US troubled by Ayungin Shoal incident
MANILA—The United States expressed concern Wednesday over the “provocative” expulsion of Philippine vessels on a resupply mission at the Ayungin (Second Thomas) Shoal on Sunday, as it again called for respect for international law in the disputed waters.
In comments sent to the Inquirer, Brian Goldbeck, charge d’affaires at the US Embassy in Manila, said claimants in the South China Sea should observe the status quo as the parties pursue efforts to resolve what has been Asia-Pacific’s most contentious flashpoint.
“We are troubled by reports that China’s Coast Guard blocked efforts by two Philippine vessels to re-supply the Philippine outpost at Second Thomas Shoal. This is a provocative move that raises tensions,” Goldbeck said in an e-mailed statement.

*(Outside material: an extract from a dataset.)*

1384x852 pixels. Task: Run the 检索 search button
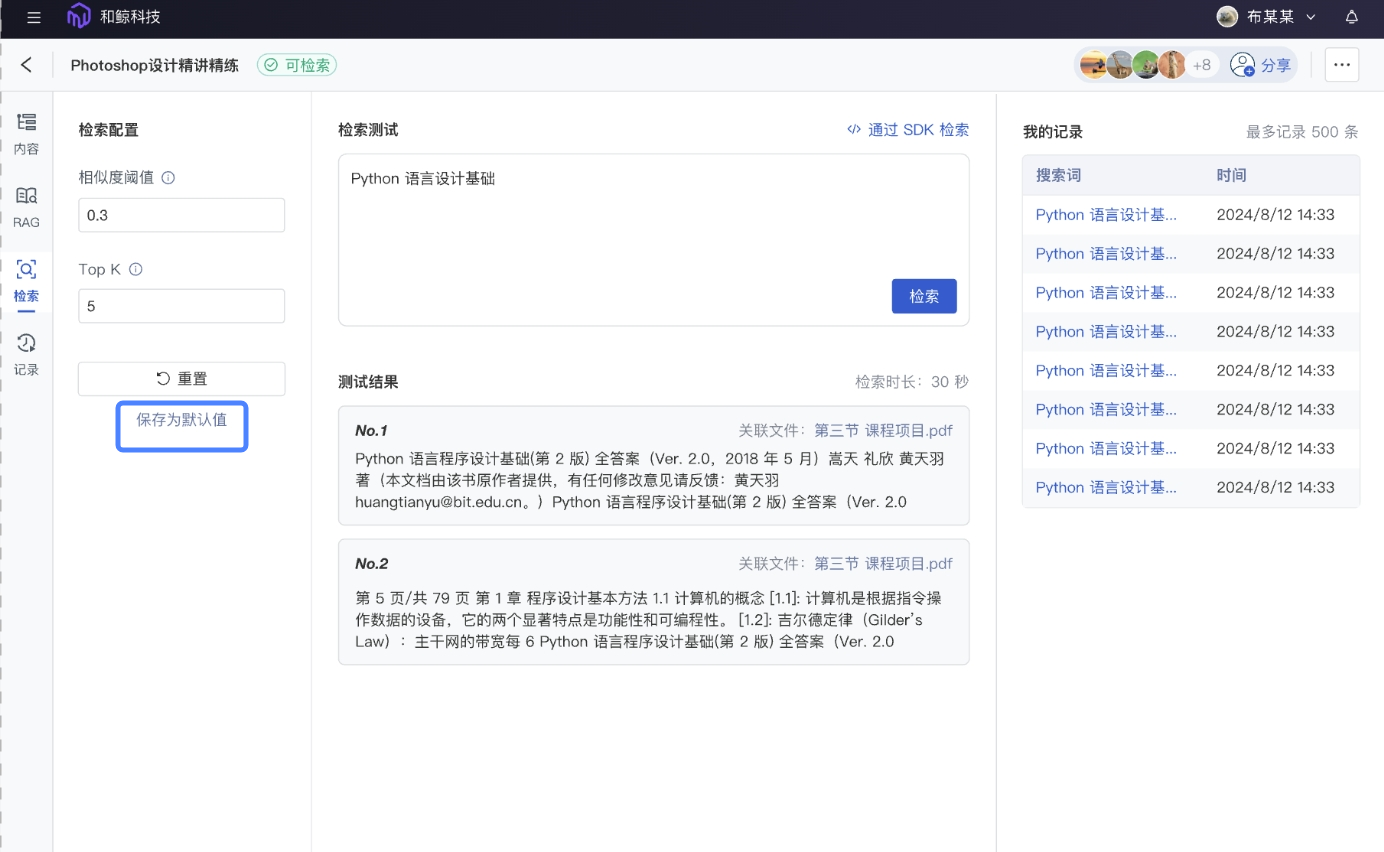point(923,296)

“Pending resolution of competing claims in the South China Sea, there should be no interference with the efforts of claimants to maintain the status quo,” he said.
China on Monday said it drove away two Filipino vessels at the Ayungin Shoal on Sunday as it suspected that the vessels were carrying construction materials.

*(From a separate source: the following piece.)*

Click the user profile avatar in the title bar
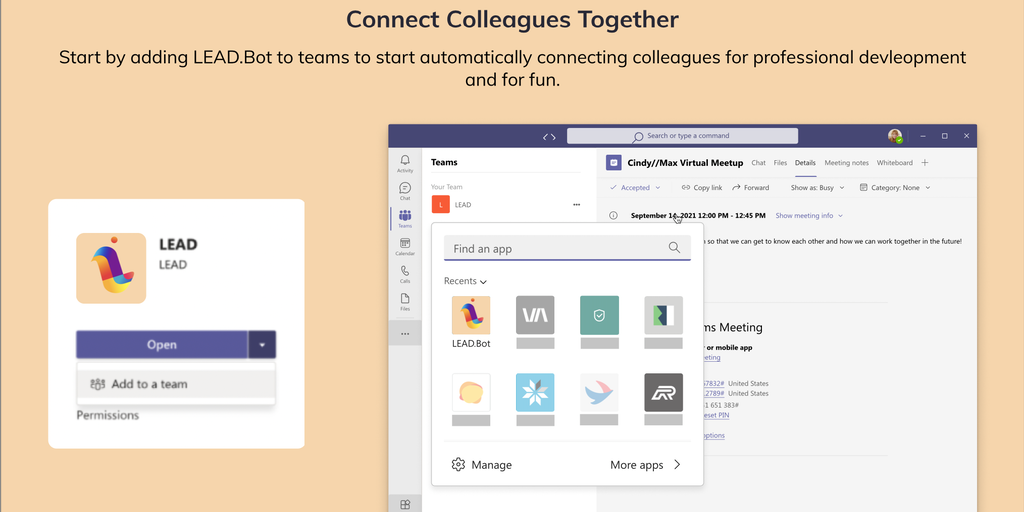The image size is (1024, 512). (895, 136)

The Philippines protested the act Tuesday, saying the shoal, where the Philippines has maintained a small military presence since 1999, is well within its exclusive economic zone. China dismissed the protest, again asserting “indisputable sovereignty” over territories within its nine-dash line that covers some 90 percent of the South China Sea.
“Freedom of navigation and overflight is a linchpin of security in the Pacific. Safe and unimpeded lawful commerce, freedom of navigation, stability, and respect for international law must be maintained,” Goldbeck said.
The Department of Foreign Affairs said the two civilian ships that were shooed away by Chinese Coast Guard vessels “through digital signboard, sirens and megaphones,” were contracted by the Philippine Navy for resupply relieve personnel posted on a rotation basis on the shoal.
Filipino troops are stationed at the shoal on a the dilapidated BRP Sierra Madre, which was grounded there 15 years ago.
The Philippine side said it was the first time for China to interfere in the routine resupply.
The US said such routine activity was “consistent” with the status quo, citing that other claimant nations that maintain their own stations in other disputed islets “regularly resupply and repair their outposts without interference.”
“The regular resupply and rotation of personnel positioned in the South China Sea at locations that have existed since before the Declaration of Conduct in the South China Sea was issued by ASEAN and China in 2002 is consistent with maintenance of the status quo,” Goldbeck said.